There is no rush in this casting aside of the old life and putting on the new; I want to fully understand and embrace this life of greater faith. I seek to “Purge out therefore the old leaven… as [I] am unleavened.” Cor 5:7 Some tasks associated in wearing the veiling come more easily than others. And in some instances, God has needed to give me more than a gentle “nudge”. But He has been a constant presence in my life, and His people have been a constant source of support, encouragement, exhortation, and love.
Since last April, I’ve been going through “Basic Bible Studies” by Wendell Heatwole, published by Christian Light Publications, Inc. in Harrisonburg, Virginia.

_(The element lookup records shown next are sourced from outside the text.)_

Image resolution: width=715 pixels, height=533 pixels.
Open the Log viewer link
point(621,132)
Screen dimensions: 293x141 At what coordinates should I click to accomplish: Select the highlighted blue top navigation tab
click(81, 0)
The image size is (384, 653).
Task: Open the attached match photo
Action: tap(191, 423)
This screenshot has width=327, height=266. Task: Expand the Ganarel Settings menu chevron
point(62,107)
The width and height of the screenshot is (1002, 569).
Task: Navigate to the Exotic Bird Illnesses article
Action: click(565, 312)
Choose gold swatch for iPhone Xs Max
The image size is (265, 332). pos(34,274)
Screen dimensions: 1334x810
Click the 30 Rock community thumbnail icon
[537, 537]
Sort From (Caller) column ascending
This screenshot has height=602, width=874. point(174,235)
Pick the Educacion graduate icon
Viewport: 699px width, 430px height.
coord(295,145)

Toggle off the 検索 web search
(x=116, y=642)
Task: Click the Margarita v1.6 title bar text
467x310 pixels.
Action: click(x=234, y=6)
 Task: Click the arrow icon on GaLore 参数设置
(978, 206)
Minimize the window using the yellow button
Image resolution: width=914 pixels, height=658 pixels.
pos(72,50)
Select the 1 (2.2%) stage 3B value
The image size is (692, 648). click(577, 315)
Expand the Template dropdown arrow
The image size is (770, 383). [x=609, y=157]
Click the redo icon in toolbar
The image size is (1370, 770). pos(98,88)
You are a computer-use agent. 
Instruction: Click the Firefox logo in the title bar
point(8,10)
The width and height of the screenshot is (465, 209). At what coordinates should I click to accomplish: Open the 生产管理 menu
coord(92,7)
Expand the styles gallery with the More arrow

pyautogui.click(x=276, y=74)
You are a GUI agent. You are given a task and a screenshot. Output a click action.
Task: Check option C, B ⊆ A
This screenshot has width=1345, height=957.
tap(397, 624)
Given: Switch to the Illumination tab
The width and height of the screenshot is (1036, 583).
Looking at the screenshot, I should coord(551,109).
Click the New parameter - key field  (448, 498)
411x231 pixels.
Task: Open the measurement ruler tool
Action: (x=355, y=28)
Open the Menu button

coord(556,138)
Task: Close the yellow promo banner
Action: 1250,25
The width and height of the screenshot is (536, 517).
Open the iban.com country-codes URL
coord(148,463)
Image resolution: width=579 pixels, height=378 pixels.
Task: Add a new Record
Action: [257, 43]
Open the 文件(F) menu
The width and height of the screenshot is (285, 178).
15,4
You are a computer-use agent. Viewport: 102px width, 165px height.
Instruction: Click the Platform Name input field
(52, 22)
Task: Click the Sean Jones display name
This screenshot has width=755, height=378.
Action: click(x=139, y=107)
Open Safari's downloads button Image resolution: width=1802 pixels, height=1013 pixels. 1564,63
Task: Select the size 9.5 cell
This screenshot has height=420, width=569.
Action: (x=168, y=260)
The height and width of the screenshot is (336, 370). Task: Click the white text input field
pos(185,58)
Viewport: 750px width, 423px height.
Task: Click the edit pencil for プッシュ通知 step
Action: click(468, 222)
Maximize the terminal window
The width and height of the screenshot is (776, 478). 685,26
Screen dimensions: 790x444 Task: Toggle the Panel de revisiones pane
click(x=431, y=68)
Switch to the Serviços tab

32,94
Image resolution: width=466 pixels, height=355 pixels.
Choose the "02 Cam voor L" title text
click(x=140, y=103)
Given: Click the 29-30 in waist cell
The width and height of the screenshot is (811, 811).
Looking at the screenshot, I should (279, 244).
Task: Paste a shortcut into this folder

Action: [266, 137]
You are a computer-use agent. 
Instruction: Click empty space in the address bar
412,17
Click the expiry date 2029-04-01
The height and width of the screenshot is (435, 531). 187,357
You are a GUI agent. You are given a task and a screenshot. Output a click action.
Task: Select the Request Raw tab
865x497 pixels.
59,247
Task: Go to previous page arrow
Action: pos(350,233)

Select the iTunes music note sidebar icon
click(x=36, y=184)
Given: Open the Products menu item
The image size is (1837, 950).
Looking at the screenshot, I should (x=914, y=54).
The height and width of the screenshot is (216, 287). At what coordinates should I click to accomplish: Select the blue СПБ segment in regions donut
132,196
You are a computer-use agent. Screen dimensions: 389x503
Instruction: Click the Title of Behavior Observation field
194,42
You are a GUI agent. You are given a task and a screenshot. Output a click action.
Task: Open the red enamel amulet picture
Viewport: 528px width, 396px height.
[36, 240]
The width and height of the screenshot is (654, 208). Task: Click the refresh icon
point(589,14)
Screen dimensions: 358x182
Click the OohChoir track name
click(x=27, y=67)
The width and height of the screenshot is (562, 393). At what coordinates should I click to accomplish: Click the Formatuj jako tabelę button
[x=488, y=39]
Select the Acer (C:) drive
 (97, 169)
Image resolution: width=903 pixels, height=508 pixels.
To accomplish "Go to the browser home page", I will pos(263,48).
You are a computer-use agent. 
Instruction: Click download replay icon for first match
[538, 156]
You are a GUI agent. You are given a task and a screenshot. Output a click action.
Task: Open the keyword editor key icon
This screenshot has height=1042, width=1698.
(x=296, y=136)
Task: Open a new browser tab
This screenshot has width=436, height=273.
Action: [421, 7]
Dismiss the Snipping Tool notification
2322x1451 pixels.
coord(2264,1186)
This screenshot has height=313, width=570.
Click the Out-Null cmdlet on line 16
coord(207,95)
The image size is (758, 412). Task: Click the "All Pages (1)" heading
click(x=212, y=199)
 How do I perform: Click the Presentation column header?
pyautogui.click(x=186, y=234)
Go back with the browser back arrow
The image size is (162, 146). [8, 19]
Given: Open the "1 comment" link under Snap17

Now, the book is only 79 pages, but it is SO good! I’ve learned more about the Bible than I’ve ever learned before and I’ve been FULL of questions and tend to get off-topic during my regular Bible studies with Larry and Rhoda Showalter. (Maybe I should say, instead, that the topics in the book lead to related topics and questions.) We joke that maybe by the fall of 2017 I’ll be ready for rebaptism. That is probably closer to the truth than I would’ve imagined last year!
I don’t think I mentioned that Larry Showalter was the man in the car in front of the barn that day last April, the person I thought might be lost. He is a retired Mennonite bishop. (Even now, my cheeks flush with embarrassment just thinking about that first encounter. There I was, flannel pajamas, no veiling, hair blowing in the breeze.)
Larry wasn’t lost. But God knew I needed some direction and sent it my way.